Transforming Sequences Associated with Atherosclerotic Plaque DNA

Abstract

Proliferation of smooth muscle cells is considered to be essential to the development of atherosclerotic plaques. The stimulus to proliferation is unknown. According to the monoclonal hypothesis, which equates plaques with benign smooth muscle cell tumors. plaques arise via mutational or viral events rather than in response to tissue injury. Here, we provide direct evidence that molecular events heretofore associated only with tumor cells are common to plaque cells as well. We employed a DNA-mediated gene transfer assay that relies on the incorporation and expression of dominant, transforming DNA sequences by NIH 3T3 fibroblasts. Three distinct groups of human coronary artery plaque (hCAP) DNA samples transfected into NIH 3T3 cells gave rise to transformed foci. Each focus represents the clonal outgrowth of a single transformed cell. Foci were scored double blind by at least two investigators 24 days after transfection.

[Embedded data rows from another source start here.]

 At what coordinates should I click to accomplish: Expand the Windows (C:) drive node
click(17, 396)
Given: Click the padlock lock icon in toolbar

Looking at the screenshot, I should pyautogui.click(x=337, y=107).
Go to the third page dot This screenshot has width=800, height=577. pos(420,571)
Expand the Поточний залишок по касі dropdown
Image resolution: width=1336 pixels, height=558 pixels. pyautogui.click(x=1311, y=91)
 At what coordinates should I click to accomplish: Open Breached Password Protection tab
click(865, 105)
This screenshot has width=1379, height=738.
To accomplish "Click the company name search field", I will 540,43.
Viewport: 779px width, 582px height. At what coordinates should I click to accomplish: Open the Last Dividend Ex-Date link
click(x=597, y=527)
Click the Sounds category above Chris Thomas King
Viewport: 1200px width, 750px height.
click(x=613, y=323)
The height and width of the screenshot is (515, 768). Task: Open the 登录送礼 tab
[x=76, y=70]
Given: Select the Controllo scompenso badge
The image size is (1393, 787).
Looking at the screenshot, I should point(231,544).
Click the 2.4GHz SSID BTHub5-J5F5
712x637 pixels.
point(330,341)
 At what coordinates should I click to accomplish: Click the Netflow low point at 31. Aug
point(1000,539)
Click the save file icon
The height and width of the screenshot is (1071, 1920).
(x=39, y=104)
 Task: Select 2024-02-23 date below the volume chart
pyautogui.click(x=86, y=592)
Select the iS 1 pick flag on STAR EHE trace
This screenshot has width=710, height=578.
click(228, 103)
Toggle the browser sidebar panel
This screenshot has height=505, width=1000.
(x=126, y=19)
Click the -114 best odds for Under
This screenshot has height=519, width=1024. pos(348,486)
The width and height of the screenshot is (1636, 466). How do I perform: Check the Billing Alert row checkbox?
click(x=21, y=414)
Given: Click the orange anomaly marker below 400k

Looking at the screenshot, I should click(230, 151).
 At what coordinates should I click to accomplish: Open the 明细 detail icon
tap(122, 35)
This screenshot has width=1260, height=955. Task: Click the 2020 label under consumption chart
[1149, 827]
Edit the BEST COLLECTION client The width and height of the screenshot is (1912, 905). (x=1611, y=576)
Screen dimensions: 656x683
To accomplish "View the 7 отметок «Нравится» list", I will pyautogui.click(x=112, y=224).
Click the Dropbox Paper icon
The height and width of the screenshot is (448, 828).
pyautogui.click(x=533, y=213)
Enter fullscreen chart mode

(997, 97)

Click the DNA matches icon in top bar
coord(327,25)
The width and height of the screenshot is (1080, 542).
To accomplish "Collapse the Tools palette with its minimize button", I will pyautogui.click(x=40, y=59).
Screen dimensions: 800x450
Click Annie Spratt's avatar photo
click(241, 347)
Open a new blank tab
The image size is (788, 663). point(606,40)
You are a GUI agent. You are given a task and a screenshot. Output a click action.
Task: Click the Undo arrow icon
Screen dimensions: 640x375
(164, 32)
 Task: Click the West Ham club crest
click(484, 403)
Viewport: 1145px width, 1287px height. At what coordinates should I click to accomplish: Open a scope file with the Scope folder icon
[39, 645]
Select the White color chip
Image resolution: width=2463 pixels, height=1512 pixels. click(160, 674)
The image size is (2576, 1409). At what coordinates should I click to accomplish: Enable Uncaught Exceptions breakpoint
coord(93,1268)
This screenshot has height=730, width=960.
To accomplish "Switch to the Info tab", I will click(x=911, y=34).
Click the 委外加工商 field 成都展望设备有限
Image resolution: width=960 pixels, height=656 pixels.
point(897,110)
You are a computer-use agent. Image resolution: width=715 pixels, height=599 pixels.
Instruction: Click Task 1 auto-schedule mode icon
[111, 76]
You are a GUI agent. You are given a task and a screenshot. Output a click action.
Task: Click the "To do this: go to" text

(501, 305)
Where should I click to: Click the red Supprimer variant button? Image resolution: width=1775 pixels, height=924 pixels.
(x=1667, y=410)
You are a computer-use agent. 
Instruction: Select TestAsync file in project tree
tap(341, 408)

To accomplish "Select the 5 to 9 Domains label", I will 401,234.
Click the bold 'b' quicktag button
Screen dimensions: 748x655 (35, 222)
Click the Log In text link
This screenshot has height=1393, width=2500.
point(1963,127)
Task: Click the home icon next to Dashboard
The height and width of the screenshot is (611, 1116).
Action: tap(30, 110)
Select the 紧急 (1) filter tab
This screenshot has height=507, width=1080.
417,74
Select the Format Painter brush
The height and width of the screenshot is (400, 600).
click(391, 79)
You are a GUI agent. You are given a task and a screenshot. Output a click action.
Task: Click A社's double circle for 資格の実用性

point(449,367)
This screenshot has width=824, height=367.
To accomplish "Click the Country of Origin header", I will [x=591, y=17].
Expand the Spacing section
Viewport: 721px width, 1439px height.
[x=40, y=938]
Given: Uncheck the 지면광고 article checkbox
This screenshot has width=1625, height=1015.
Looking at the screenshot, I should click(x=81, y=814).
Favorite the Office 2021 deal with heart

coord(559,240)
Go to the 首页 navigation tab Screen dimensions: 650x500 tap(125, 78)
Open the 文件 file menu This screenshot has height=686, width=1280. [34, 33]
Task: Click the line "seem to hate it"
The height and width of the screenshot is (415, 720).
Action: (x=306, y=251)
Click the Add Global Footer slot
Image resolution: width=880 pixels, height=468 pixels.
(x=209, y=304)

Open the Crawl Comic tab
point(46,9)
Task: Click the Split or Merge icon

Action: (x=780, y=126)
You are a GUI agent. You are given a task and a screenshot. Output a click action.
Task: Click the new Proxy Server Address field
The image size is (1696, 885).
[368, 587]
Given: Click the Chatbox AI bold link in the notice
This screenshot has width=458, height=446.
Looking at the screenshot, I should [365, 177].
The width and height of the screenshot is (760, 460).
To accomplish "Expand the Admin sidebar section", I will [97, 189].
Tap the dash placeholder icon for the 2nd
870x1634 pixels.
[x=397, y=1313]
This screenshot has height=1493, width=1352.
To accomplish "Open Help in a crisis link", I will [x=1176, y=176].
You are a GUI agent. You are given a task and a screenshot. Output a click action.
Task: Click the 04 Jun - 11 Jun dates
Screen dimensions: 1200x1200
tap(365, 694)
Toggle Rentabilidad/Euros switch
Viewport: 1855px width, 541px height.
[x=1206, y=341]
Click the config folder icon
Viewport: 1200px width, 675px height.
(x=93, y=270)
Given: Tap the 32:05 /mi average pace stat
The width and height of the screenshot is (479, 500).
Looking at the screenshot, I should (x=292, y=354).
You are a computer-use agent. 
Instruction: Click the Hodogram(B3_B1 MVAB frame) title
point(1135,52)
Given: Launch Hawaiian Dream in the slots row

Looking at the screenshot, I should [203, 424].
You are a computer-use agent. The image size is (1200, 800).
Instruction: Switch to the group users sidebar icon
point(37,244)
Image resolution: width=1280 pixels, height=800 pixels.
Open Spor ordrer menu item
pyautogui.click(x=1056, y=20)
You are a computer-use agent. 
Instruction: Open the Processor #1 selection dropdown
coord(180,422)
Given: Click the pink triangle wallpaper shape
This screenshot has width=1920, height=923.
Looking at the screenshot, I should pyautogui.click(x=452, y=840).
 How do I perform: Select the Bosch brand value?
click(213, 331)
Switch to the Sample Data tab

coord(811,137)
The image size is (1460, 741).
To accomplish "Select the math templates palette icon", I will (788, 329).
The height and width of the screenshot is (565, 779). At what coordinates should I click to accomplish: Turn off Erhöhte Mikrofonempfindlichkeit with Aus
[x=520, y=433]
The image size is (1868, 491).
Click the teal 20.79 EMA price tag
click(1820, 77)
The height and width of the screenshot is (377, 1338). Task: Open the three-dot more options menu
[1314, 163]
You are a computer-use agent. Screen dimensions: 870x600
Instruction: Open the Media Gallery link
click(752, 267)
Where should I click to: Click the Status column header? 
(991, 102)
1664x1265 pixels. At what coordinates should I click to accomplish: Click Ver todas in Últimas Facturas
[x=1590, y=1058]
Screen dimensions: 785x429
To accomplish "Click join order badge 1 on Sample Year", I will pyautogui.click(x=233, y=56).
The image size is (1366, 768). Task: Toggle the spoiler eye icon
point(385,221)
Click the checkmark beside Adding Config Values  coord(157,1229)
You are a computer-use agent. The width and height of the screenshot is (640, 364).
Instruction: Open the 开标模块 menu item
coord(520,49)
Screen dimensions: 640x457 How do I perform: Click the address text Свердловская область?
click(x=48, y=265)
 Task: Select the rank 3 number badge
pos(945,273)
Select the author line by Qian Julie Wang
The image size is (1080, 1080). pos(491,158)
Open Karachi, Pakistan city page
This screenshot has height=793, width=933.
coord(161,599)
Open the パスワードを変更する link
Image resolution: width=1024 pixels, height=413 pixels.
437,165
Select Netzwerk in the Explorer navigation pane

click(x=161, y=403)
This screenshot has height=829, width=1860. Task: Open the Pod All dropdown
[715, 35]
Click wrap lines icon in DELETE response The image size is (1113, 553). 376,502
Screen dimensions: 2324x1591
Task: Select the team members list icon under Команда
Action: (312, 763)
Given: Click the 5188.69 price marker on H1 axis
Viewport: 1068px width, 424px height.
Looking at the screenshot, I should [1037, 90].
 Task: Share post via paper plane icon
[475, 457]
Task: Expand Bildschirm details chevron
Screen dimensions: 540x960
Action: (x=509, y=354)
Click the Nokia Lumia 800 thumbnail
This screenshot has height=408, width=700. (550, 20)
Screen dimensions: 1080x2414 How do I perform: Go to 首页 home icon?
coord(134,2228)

Foci were picked individually from the primary transfectants and grown in mass culture. The DNA from cloned foci was employed successfully in a second round of transfection. The efficiency of focus formation with hCAP DNA was one-third to one-half of that for the positive control. T24 DNA. Focus DNA hybridized to nick-translated Ki-ras or Ha-ras probes failed to detect human fragments of these genes. For each of nine clones, primary focus cells were injected into male nu - /nu - mice (5 × 106 cells/mouse; five mice/group). Large oval-round tumors (>15 mm diameter) representing five different clones arose in 6/42 mice. These results are significantly different (χ2 = 4.67. p < 0.05) from those (0/30) obtained in control mice injected with untreated NIH 3T3 cells. DNA extracted from the tumors hybridized to the repetitive human ALU sequence. In summary, our results, which provide direct experimental support for the monoclonal hypothesis, demonstrate that hCAP DNA contains transforming sequences(s) that can be transmitted serially in vitro and are associated with tumor formation in vivo. DNA sequences that behave this way in cancer cells are called oncogenes. By analogy, we propose that one or more atherogenes plays a similar role in plaque cells.